▶ **WORK TASK**
Copy out the musical review below word for word, in full.

▶ **TEXT FOR ANALYSIS**
--
The musical mostly follows that blueprint, and why not? Unlike the movie, our hero Dewey (an inspired Alex Brightman, who resembles Black without slavishly imitating him) now has straight-laced principal Rosalie (the impeccable Sierra Boggess, who has quietly become one of our best musical actresses, killing it whether belting out the show's big ballad, "Where Did the Rock Go," or attacking the terrifyingly stratospheric notes of Mozart's Queen of the Night aria) as a love interest, whereas in the movie she was more his comic antagonist. The show also fleshes out the kids' equally difficult relationships with their uncomprehending parents.
 
Brightman and Boggess are brightly appealing together and apart, Webber's songs and Glenn Slater's lyrics are not particularly original but loudly get the job done—even if the big number, "Stick It to the Man," sounds like an outtake from another schoolkids' musical, Matilda—and Laurence Connor's slickly busy staging gives the whole thing a credibly ramshackle quality.
--
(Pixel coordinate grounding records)
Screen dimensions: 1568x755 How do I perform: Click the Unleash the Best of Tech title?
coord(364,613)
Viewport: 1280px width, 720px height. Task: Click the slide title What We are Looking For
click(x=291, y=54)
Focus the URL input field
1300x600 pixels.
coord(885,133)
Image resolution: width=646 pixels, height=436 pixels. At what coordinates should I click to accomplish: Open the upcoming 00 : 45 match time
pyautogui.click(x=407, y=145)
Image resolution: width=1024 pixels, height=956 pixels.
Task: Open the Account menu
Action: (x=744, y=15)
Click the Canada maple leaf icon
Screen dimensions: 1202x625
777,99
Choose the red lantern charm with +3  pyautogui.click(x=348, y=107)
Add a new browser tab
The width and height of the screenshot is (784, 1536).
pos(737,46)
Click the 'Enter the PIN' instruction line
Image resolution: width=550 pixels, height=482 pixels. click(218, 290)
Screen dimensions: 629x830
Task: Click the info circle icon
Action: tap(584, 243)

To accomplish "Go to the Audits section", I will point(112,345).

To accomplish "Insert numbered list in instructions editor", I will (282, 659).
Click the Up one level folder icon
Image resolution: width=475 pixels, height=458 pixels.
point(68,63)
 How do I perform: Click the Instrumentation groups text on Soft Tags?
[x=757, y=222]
--
▶ **SOLUTION BELOW**
The musical mostly follows that blueprint, and why not? Unlike the movie, our hero Dewey (an inspired Alex Brightman, who resembles Black without slavishly imitating him) now has straight-laced principal Rosalie (the impeccable Sierra Boggess, who has quietly become one of our best musical actresses, killing it whether belting out the show's big ballad, "Where Did the Rock Go," or attacking the terrifyingly stratospheric notes of Mozart's Queen of the Night aria) as a love interest, whereas in the movie she was more his comic antagonist. The show also fleshes out the kids' equally difficult relationships with their uncomprehending parents.
 
Brightman and Boggess are brightly appealing together and apart, Webber's songs and Glenn Slater's lyrics are not particularly original but loudly get the job done—even if the big number, "Stick It to the Man," sounds like an outtake from another schoolkids' musical, Matilda—and Laurence Connor's slickly busy staging gives the whole thing a credibly ramshackle quality.